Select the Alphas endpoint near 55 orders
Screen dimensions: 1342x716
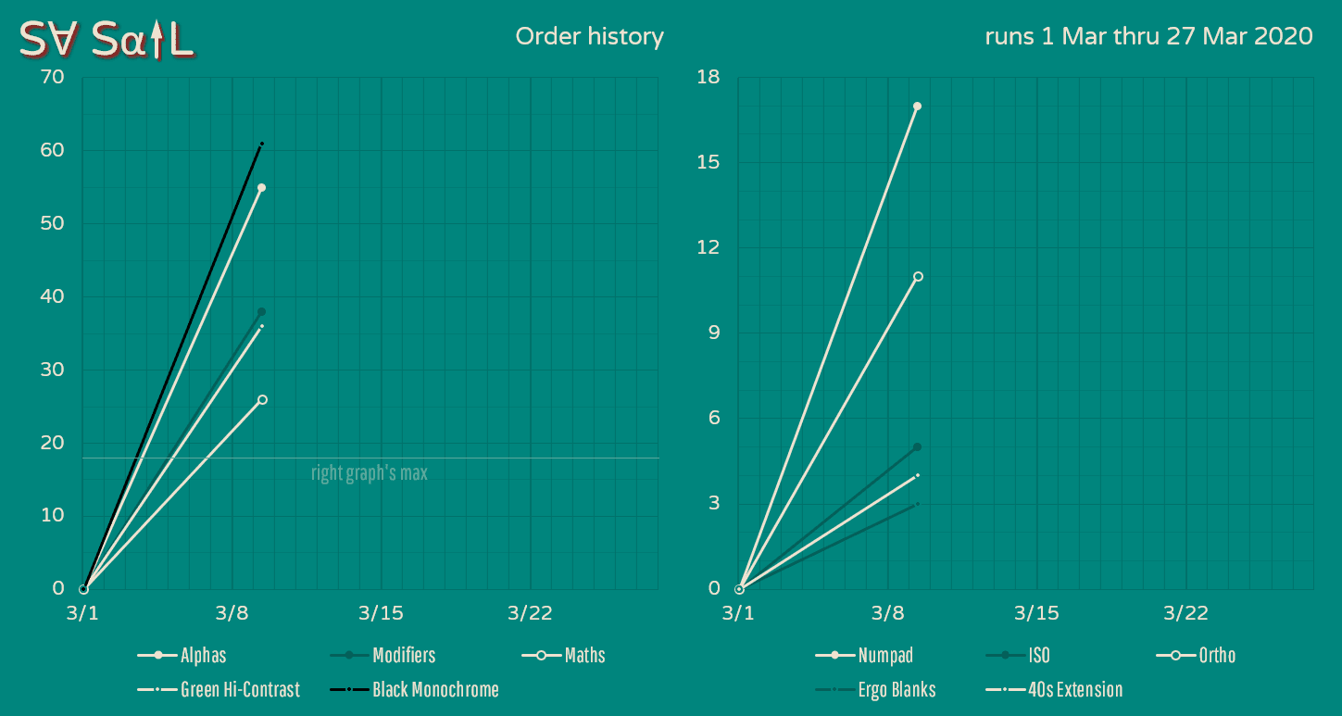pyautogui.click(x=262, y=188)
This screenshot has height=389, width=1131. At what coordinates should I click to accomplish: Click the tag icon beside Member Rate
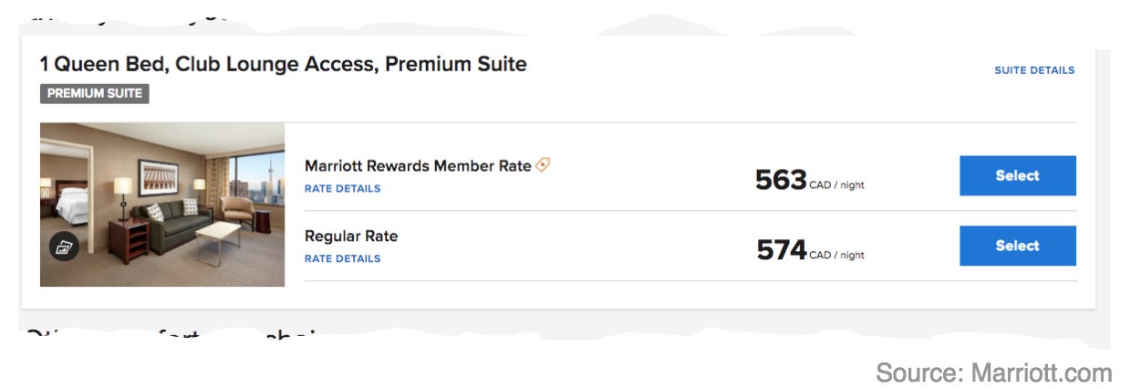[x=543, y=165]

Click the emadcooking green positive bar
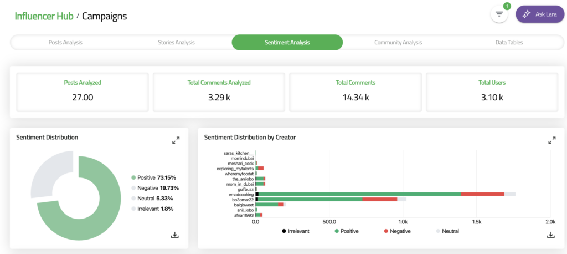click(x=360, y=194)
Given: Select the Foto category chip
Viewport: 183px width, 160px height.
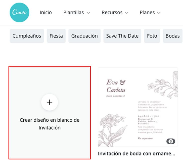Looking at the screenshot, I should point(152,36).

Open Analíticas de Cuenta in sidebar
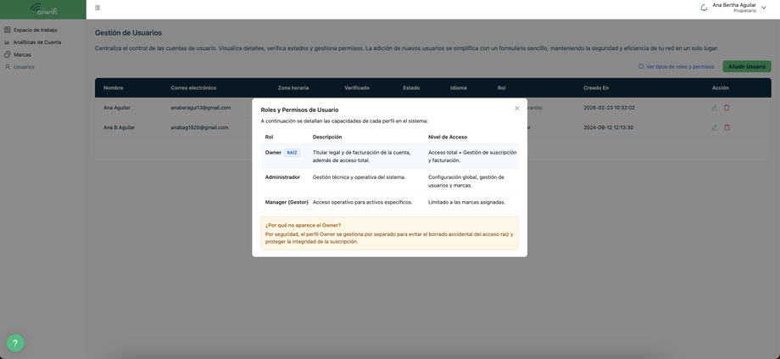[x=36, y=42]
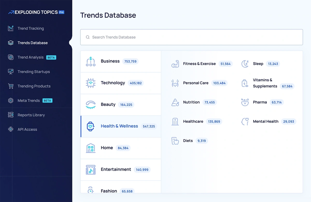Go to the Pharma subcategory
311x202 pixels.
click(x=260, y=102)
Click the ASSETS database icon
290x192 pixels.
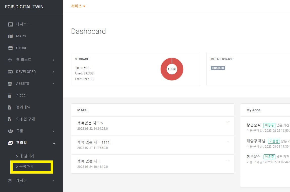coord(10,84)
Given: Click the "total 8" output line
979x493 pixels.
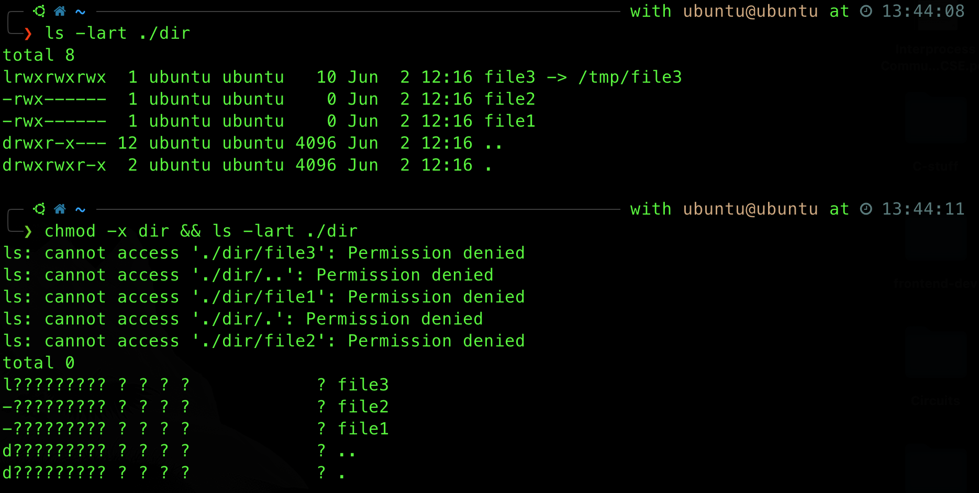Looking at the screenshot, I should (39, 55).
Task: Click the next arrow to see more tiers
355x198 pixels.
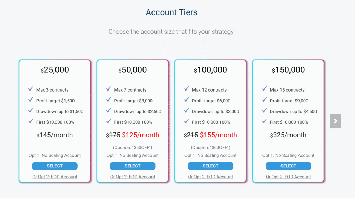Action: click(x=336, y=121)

==================================================

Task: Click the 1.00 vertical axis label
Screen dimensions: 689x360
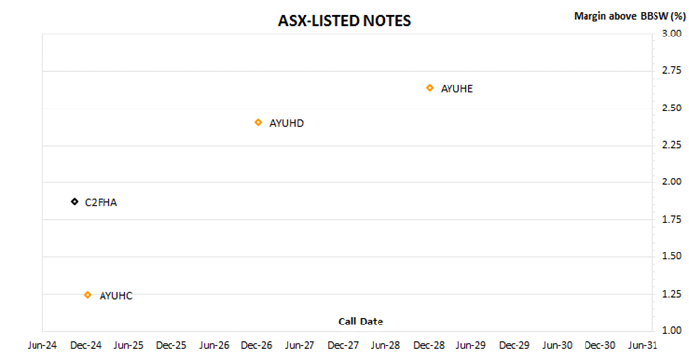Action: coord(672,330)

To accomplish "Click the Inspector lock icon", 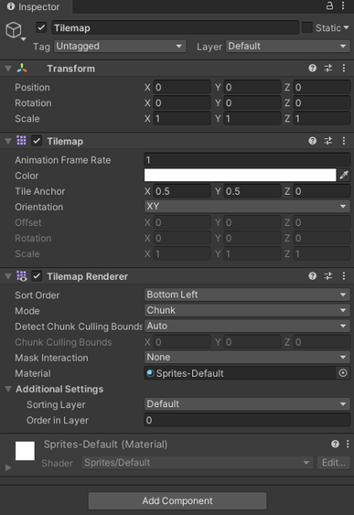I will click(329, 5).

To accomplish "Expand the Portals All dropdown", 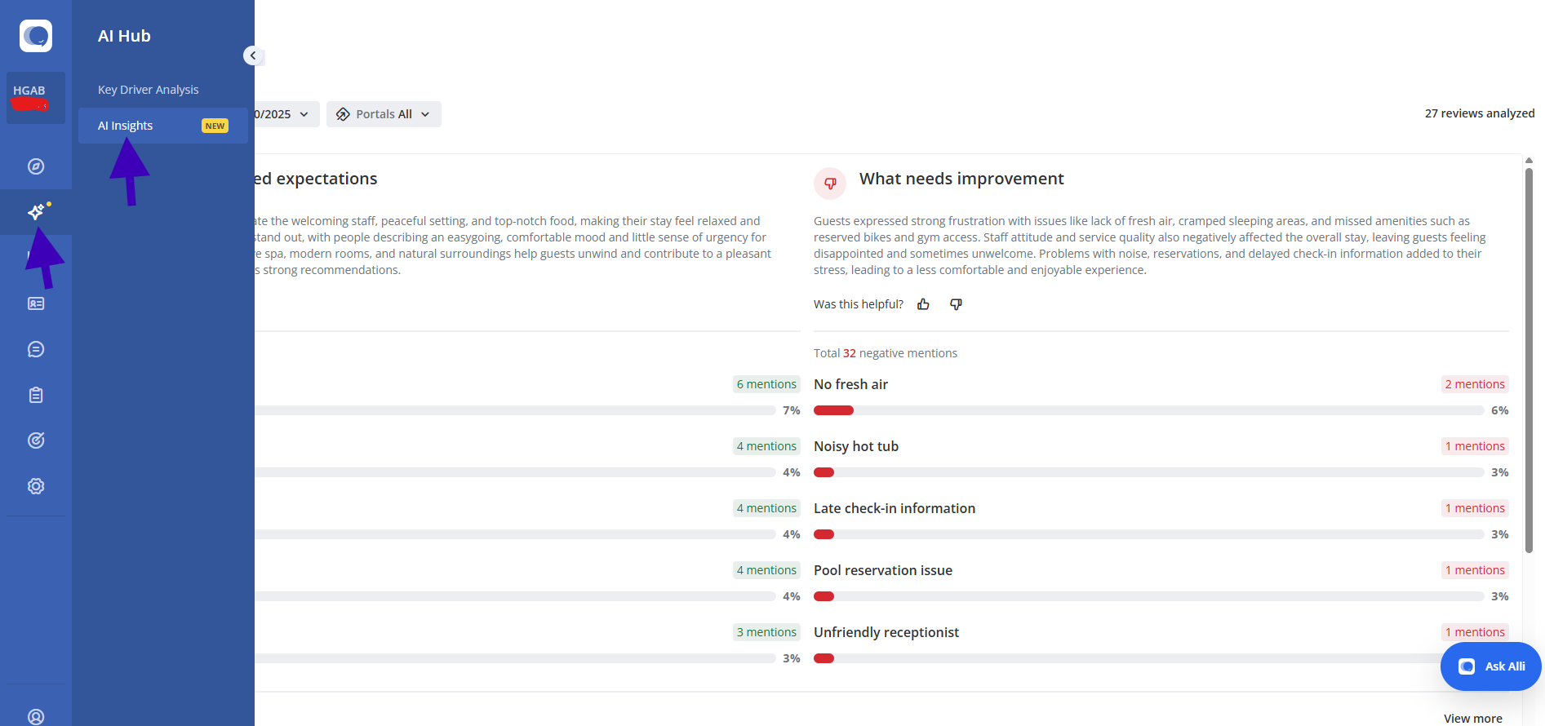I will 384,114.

==================================================

» **Problem requirements**
Copy each line of the entries that includes the word "Select".

» **Result**
Select the Alphas endpoint near 55 orders
Given: Select the Foto category chip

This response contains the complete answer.